O dia 5 de fevereiro de 1916 marcou o nascimento do movimento Dadá, graças aos poetas Hugo Ball, Richard Huelsenbeck, Tristan Tzara, aos pintores Jean Arp, Marcel Janco, Sophie Taeuber. Eles tomaram posse de uma taberna na Spiegelstrasse, transformaram-na em um café literário e artístico e a renomearam Cabaret Voltaire. Para ganhar a confiança do proprietário do local, Hugo Ball alegou querer perpetuar a tradição berlinense e parisiense dos cabarés pré-guerra, mas, na realidade, demonstrava outras ambições mais radicais: espírito de negação e escárnio, destruição voluntária da linguagem, criação de outra linguagem não corrompida por convenções, invenção de sons e poesia onomatopaica, ambos cantados e, se possível, acompanhados por instrumentos de percussão e gritados, com figurinos provocativos, como um traje rígido de papelão prateado representando um falo.

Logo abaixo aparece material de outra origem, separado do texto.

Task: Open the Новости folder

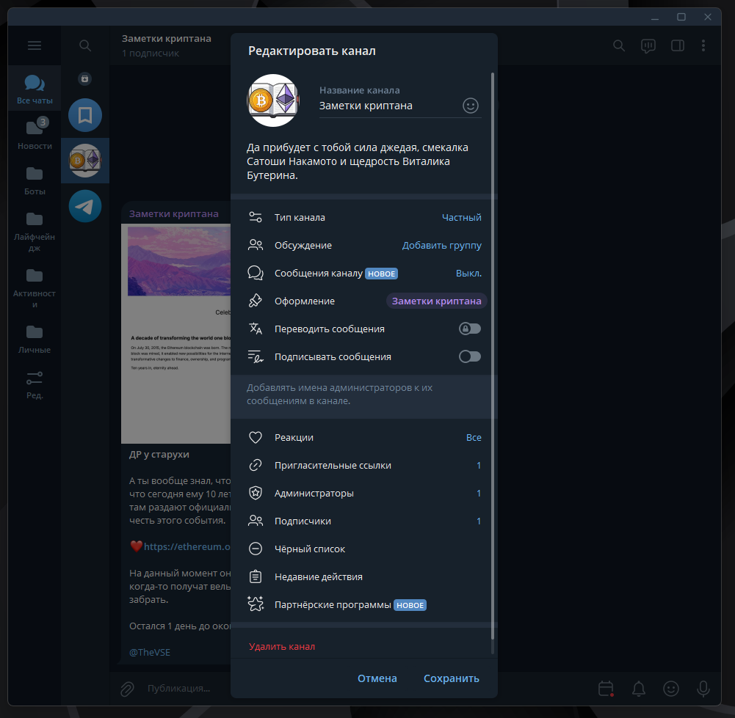Action: (35, 133)
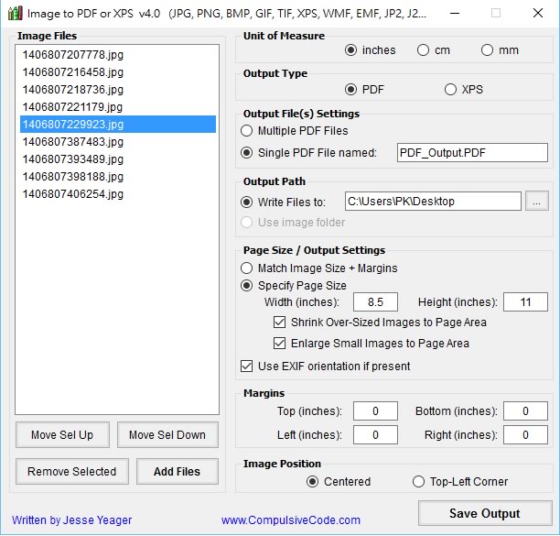Disable Use EXIF orientation if present

click(247, 366)
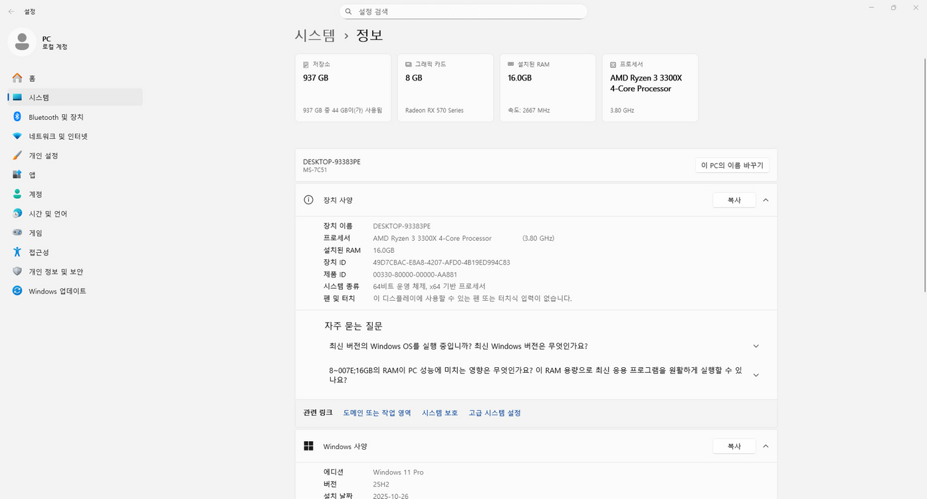927x499 pixels.
Task: Open Bluetooth 및 장치 settings
Action: click(60, 116)
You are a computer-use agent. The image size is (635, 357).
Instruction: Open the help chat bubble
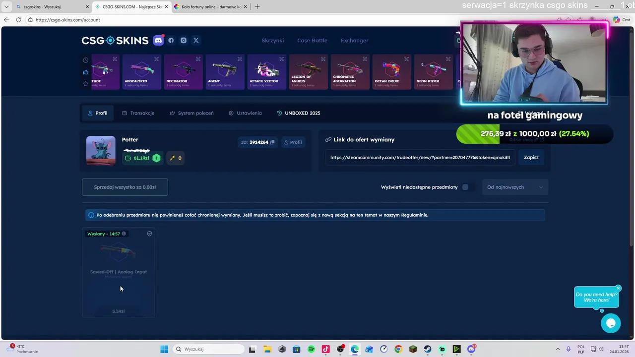[611, 323]
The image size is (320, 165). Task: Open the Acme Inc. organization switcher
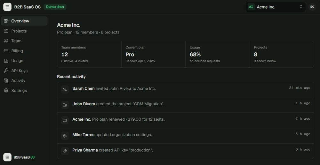275,7
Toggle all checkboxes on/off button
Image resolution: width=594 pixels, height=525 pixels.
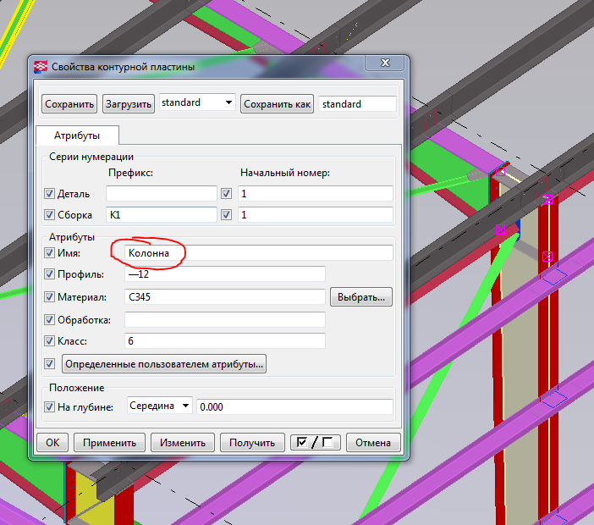(315, 442)
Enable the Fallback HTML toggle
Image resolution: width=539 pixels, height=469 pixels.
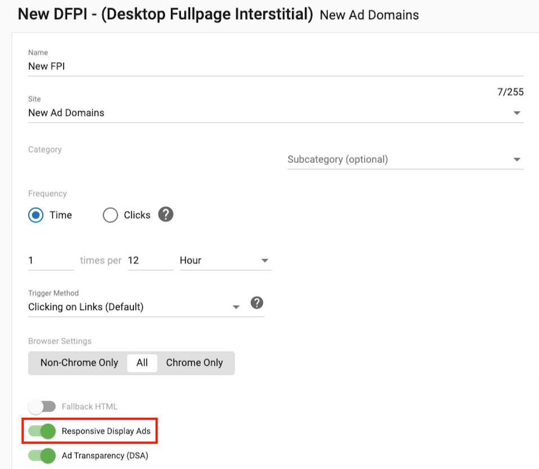43,406
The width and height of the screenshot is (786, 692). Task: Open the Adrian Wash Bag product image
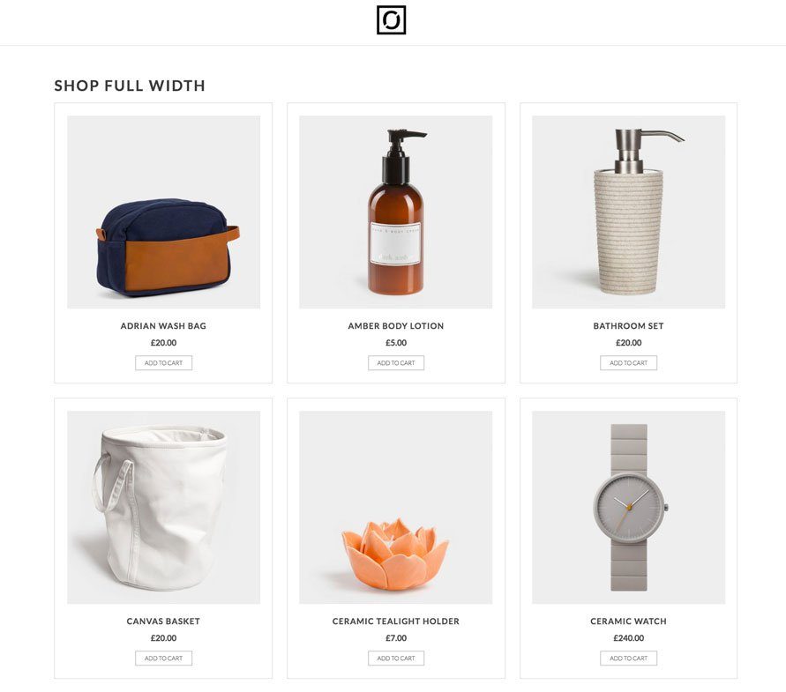click(163, 212)
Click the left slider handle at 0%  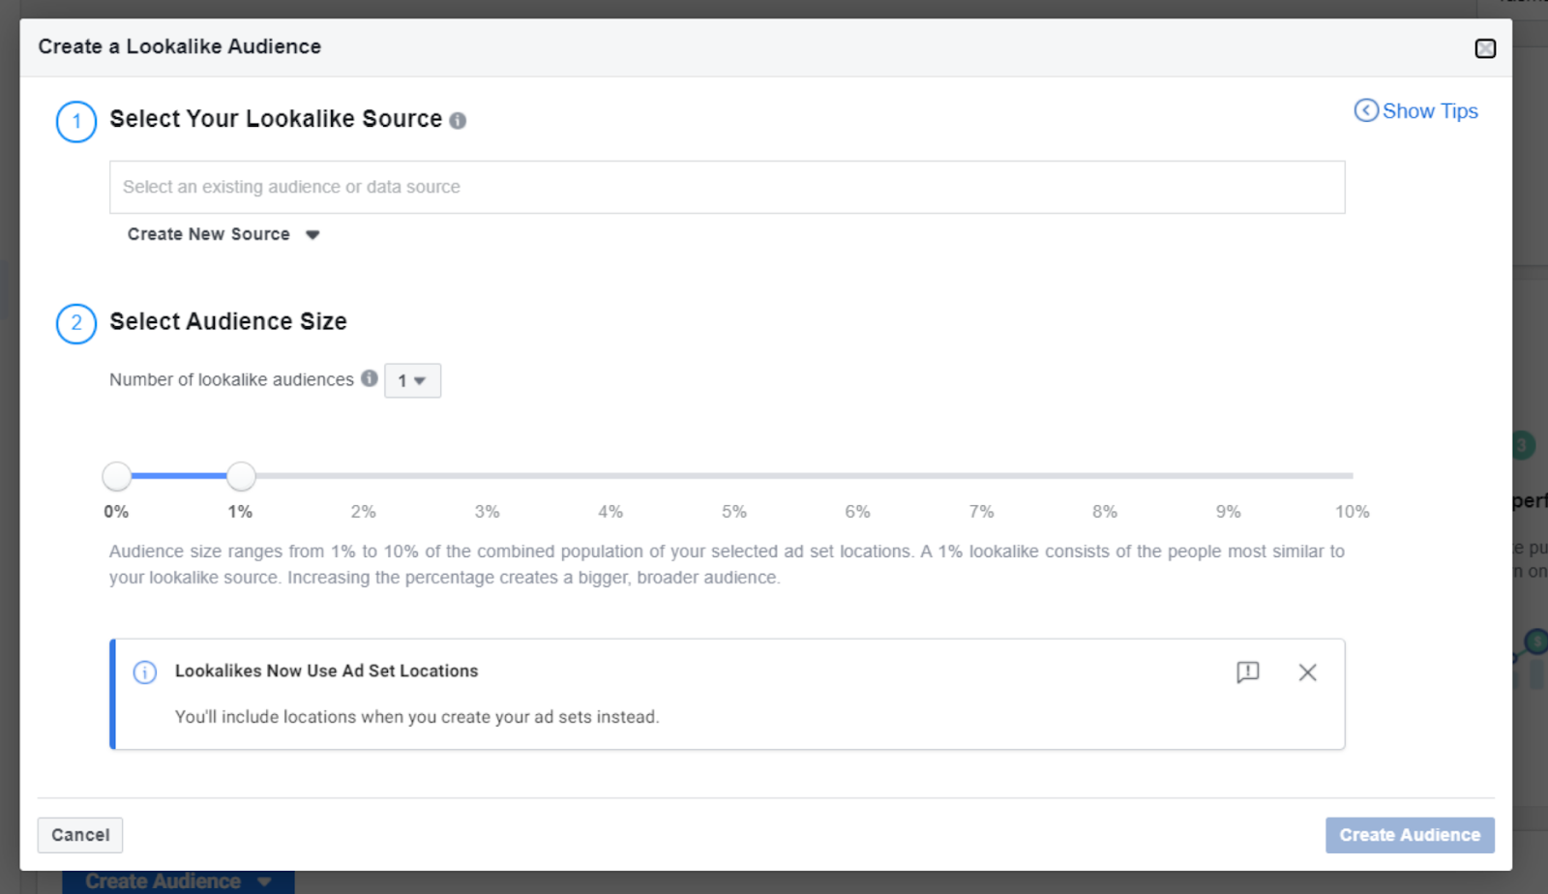coord(116,475)
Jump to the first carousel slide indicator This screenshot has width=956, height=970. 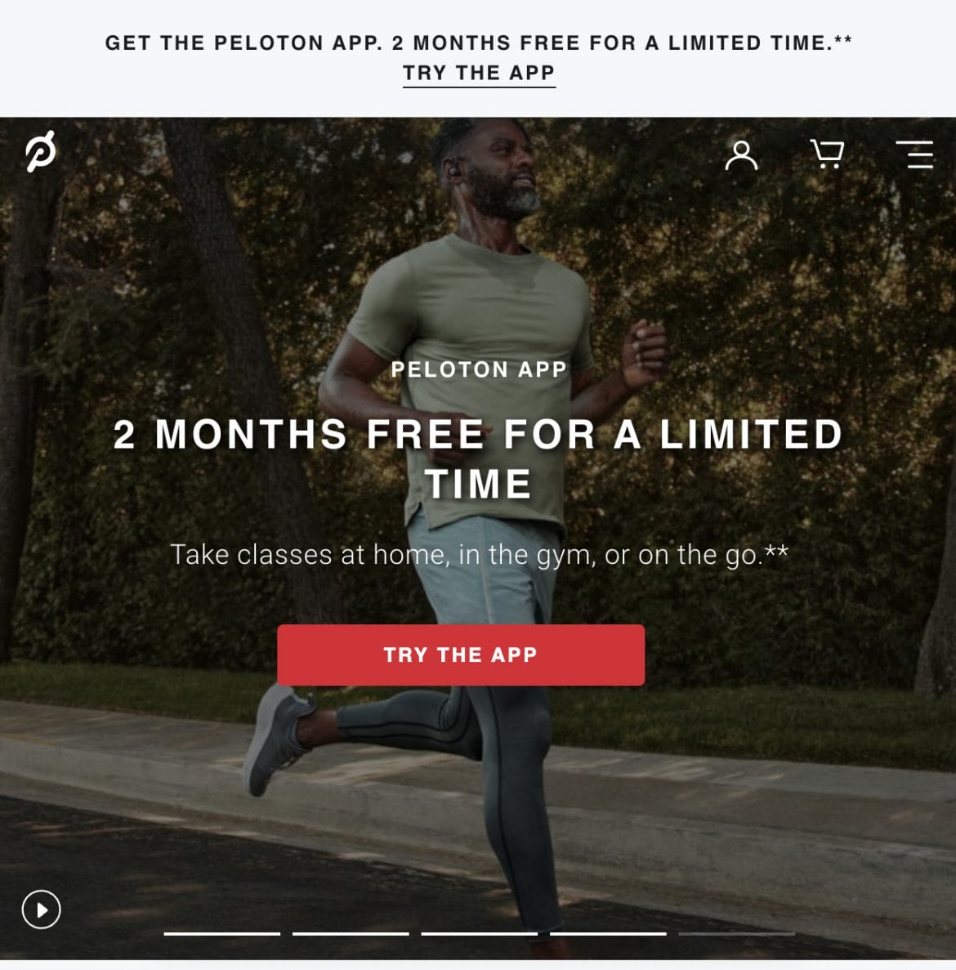point(222,933)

Hugo Ball no Cabaré Voltaire

Em março de 1917, os poetas inauguraram a Galeria Dadá, que oferecia palestras, performances e visitas guiadas a exposições educativas. Porém, Ball não compartilhava da ambição de Tzara de expandir o Dadá para um vasto movimento internacional.

Propostas e impacto

O Manifesto Dadaísta é um texto curto e contundente. Nele, Ball critica a racionalidade e a lógica que, segundo ele, levou à guerra e à destruição, e também critica a cultura tradicional e a arte academicista, que considera irrelevantes para o mundo moderno.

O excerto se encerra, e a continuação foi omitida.